Poor Joey Gallo. So much promise, so little to show for it so far.
Most players will tell you that hitting is 85% confidence, the other 15% is thinking you can do it.
Gallo’s problem isn’t just with the twelve-inch-wide slab of rubber known as home plate, it’s in the seven-inch-wide slab of head upon his shoulders.
He is pressing. How else to explain how a guy with that much talent seems so utterly, cluelessly lost?
You have to feel for the guy. Everybody is familiar with the famous picture from his Little League days in Las Vegas of him, Bryce Harper and Kris Bryant. The three amigos. How crushing does it have to be to see his two childhood friends each win the National League M.V.P. in consecutive seasons, all while he is struggling just to hang on at Triple-A?
While there is a part of him that is naturally thrilled for the success of his friends, you can’t help being reminded of the Gore Vidal quote, “Every time a friend succeeds, a little something inside of me dies.”
Oddly, every expert on MLB Network Radio has predicted big things from Gallo this year. I’m not sure if they actually saw him carry a bat to the plate last year or if they are just going by old press clippings. But Gallo is more lost than Amelia Earhart.
And that’s a shame. His power potential is off the charts.

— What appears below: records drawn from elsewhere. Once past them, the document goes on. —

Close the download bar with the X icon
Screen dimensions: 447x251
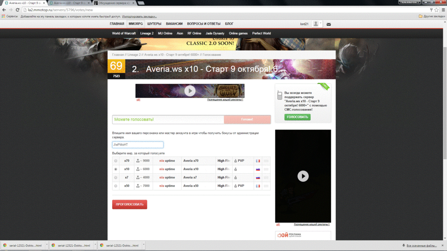[x=442, y=245]
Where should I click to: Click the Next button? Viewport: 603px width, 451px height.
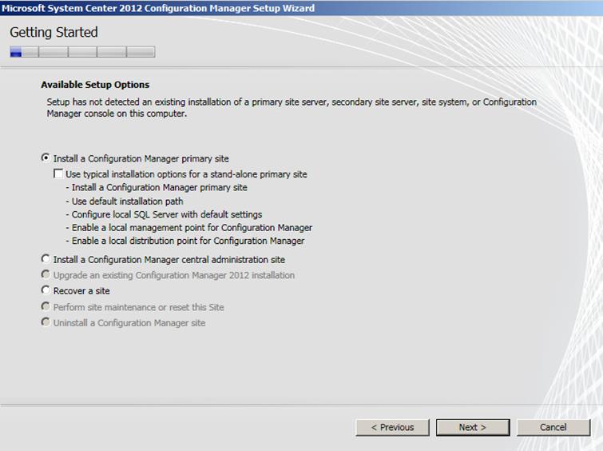472,427
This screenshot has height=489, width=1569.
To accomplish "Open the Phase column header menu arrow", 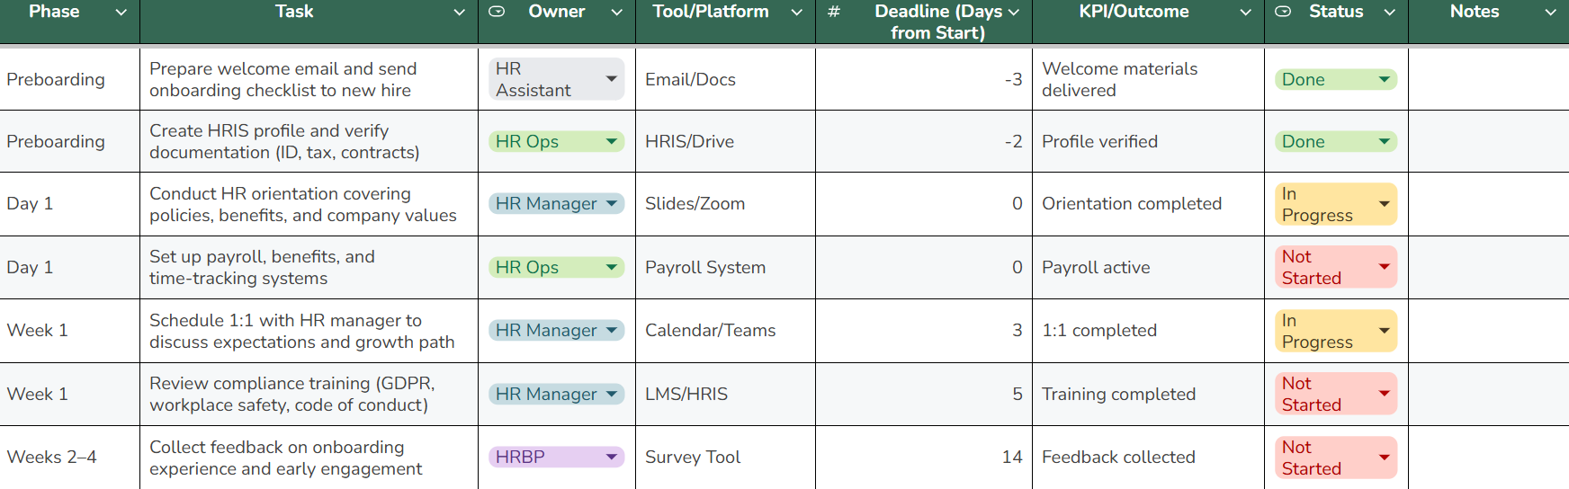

Maybe those predictions just add to the weight of expectations crushing his shoulders. But you can’t help feeling 2017 is his last chance at being a prospect. He is dangerously close to Chi Chi Gonzalez territory.
History suggested he wouldn’t ever be the All-Star some projected upon him. Only seven players who led the minor leagues in home runs have ever made a major league all-star game: Ryan Howard, who did it three times, Bryan LeHair, Danny Tartabull, Ron Kittle, Tim Laudner, Dave Duncan, and Kris Bryant.
Right now, the All-Star Game in Miami is the furthest thing on Joey Gallo’s mind.
Instead, it appears his mind is cluttered with doubt, insecurity, apprehension and confusion. All of which are the enemy of confidence.
On the bright side, a little bloop that falls in for a base hit today can turn it all around.